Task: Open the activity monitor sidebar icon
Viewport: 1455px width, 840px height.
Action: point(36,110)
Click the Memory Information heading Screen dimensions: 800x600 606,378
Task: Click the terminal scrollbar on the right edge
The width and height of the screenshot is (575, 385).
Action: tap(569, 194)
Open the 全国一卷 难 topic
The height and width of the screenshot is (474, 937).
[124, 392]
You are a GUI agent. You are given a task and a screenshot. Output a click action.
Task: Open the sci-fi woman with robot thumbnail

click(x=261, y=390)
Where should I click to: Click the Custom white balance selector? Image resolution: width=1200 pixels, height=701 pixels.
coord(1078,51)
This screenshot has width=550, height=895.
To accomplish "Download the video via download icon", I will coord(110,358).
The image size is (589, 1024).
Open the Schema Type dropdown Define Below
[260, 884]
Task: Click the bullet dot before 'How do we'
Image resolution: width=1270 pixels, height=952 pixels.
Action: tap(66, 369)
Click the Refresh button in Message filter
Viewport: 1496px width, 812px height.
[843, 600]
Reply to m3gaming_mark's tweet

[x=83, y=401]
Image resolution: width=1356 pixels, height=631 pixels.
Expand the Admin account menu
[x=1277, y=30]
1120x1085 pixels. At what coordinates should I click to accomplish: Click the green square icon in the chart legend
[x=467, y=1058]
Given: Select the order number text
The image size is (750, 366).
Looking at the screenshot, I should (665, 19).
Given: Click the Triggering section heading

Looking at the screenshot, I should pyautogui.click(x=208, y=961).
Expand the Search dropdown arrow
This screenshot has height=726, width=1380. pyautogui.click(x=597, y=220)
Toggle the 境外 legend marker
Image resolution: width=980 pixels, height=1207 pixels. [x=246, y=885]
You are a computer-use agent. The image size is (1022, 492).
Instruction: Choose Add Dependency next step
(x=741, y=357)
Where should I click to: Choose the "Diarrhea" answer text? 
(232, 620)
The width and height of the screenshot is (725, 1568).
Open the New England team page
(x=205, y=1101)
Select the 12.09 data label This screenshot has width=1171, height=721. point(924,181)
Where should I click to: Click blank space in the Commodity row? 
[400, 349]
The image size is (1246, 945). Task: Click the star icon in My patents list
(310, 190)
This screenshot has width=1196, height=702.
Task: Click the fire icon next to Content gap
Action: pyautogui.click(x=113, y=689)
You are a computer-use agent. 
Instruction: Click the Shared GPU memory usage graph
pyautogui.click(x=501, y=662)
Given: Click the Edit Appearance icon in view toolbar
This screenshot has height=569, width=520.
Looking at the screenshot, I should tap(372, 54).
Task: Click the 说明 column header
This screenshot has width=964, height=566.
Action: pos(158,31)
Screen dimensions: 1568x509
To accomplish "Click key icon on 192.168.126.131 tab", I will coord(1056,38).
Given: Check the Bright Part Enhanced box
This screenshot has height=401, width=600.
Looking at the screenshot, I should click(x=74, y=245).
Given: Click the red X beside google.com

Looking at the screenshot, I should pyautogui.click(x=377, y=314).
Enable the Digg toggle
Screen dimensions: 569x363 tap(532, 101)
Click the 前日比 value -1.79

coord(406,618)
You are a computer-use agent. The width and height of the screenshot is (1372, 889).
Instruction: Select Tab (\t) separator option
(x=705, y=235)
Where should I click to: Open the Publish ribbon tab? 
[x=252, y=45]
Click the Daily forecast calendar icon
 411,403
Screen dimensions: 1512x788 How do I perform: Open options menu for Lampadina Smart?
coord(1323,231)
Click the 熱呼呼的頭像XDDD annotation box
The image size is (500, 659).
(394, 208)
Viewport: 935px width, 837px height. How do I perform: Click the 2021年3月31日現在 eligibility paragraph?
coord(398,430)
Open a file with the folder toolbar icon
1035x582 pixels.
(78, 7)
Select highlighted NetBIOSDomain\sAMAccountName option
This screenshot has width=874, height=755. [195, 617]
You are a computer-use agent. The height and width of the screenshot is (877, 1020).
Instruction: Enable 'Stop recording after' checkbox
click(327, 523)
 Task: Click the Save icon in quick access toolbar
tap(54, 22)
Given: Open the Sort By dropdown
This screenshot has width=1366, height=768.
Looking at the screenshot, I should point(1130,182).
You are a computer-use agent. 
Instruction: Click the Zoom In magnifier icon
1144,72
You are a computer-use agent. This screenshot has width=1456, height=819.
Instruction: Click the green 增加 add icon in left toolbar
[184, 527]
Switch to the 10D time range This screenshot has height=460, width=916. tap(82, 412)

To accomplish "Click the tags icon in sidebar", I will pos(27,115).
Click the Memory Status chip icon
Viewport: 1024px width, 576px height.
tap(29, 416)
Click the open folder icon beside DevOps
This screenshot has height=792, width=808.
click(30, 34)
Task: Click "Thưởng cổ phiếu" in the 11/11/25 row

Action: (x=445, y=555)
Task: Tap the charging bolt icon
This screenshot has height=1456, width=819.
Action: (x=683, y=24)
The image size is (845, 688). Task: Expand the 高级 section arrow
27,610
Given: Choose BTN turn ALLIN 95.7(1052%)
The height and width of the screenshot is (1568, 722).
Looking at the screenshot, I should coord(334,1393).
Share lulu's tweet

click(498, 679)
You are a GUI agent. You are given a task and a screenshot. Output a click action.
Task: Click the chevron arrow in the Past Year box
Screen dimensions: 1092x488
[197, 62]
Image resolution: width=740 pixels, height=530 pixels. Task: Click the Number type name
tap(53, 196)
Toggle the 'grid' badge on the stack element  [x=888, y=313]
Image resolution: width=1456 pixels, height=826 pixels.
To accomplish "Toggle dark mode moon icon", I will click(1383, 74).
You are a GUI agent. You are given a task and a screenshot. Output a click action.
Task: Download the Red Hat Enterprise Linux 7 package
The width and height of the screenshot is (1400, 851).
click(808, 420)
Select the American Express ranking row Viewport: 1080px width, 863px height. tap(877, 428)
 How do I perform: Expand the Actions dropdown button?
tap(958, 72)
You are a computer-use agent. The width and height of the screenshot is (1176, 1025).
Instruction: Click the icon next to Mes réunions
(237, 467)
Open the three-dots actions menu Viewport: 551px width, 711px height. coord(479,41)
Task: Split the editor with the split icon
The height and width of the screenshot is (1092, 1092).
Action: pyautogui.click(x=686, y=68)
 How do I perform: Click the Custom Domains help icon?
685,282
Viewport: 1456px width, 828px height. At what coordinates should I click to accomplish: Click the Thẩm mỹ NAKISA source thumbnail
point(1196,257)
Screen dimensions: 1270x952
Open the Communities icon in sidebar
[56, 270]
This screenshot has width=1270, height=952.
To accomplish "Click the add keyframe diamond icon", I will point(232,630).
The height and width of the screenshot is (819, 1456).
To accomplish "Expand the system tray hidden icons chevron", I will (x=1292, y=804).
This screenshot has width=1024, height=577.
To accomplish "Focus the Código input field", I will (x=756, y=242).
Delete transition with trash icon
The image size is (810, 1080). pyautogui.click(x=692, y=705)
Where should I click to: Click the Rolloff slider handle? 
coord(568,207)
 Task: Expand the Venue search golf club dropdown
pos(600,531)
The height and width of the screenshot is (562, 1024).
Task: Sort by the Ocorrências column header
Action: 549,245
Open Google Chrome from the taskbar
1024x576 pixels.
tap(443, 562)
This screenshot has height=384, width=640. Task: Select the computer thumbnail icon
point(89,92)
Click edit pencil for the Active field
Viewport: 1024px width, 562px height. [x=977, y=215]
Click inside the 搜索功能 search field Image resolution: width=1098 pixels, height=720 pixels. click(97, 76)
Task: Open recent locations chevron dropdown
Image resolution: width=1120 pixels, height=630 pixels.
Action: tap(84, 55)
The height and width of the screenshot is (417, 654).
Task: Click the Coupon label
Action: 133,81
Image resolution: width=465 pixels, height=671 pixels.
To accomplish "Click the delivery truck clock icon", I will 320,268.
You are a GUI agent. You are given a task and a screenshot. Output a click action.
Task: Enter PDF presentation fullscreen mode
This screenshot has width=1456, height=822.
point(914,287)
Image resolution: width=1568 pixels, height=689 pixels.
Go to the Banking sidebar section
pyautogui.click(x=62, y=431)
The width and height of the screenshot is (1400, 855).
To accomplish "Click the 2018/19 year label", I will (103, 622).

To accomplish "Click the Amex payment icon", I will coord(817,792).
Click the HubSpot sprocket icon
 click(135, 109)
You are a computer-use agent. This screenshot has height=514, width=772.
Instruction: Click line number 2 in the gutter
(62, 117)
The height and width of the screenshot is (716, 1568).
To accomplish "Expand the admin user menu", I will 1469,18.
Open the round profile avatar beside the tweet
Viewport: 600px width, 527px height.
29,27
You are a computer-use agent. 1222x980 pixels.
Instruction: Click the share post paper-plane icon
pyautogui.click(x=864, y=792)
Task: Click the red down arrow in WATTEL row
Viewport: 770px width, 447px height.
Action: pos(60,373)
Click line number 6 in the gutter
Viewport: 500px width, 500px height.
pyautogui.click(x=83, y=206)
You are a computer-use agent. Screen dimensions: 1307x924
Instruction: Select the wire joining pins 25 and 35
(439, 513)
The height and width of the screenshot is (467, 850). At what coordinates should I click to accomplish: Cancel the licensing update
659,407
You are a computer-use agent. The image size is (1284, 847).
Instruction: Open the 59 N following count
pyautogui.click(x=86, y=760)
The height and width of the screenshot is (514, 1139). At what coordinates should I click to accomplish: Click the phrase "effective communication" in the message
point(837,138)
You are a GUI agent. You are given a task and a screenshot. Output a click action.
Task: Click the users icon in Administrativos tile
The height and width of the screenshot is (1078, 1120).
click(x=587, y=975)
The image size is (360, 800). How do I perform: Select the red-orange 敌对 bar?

————————

QUÉ SE PIDE :: Cambia "icon" por "button" en el tramo del listado que empieza con la línea que contiene "The width and height of the screenshot is (1400, 855)." y termina con la que contiene "I will 1469,18.". Copia ese tramo con el cambio y deja todo lo demás igual.

SOLUCIÓN PROPUESTA ::
The width and height of the screenshot is (1400, 855).
To accomplish "Click the 2018/19 year label", I will (103, 622).

To accomplish "Click the Amex payment button", I will coord(817,792).
Click the HubSpot sprocket button
 click(135, 109)
You are a computer-use agent. This screenshot has height=514, width=772.
Instruction: Click line number 2 in the gutter
(62, 117)
The height and width of the screenshot is (716, 1568).
To accomplish "Expand the admin user menu", I will 1469,18.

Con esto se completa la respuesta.